Martineau n’est pas le seul billettiste du Journal à s’en prendre aux tenants et tenantes du wokisme, mais lui tombe dans la plus épaisse des démagogies. Par exemple, affirmer le plus sérieusement du monde que les institutions d’enseignement façonnent une masse de "militants extrémistes" relève d’un aveuglement volontaire, d’une mauvaise foi éclatante, ou encore des deux.
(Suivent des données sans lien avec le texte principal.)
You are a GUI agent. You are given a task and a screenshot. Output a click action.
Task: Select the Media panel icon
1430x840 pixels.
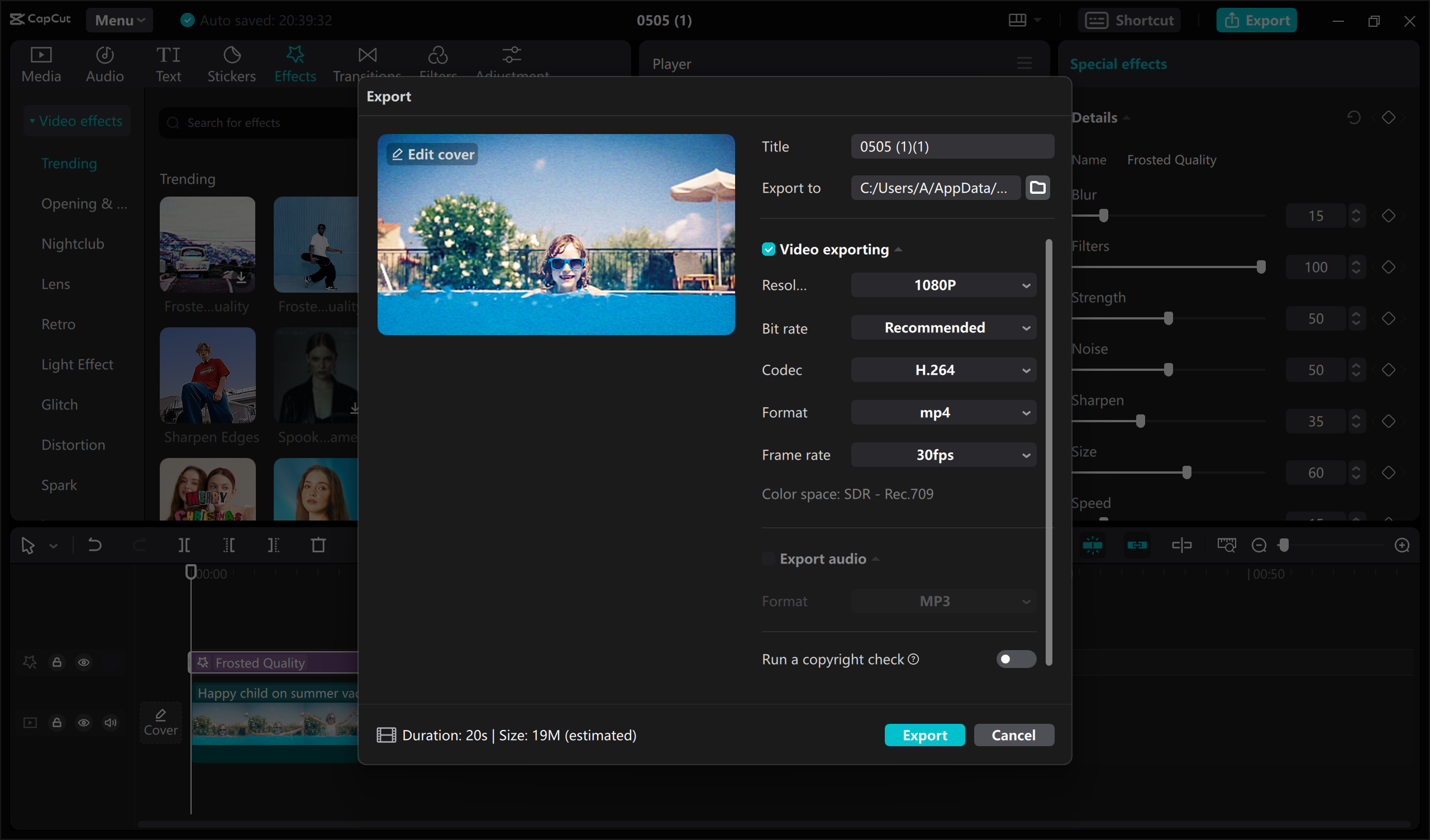click(x=40, y=63)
Évidemment, le courant woke ne précise guère ses objectifs dans les détails, il demeure un peu vague là-dessus tout comme les moyens à employer pour réaliser ses buts. Il est tout aussi susceptible de critique que n’importe quel autre courant idéologique. Mais il n’est pas monolithique et il existe en son sein diverses approches dans leur analyse sociale. C’est normal. Il est plus flou que ne l’était le communisme des années 1970 et tout aussi marginal en fin de compte que le marxisme-léninisme et le maoïsme l’étaient dans le temps au Québec.

Précisément, quelle aurait été la réaction de Martineau et de ses semblables devant le noyautage des plusieurs organisations étudiantes et communautaires de cette époque par des groupuscules marxistes ? Ils auraient sombré dans un anticommunisme primaire et crié au déclin de la démocratie. Ils se seraient aussi alarmés du radicalisme de certains militants syndicaux.
L’antiwokisme représente donc la forme mise au goût du jour d’un certain antigauchisme propre à des fractions influentes des classes dominantes. Martineau et ses congénères s’en font les porte-voix, on les paie pour cela. Leurs jappements sont destinés à effrayer le bon peuple.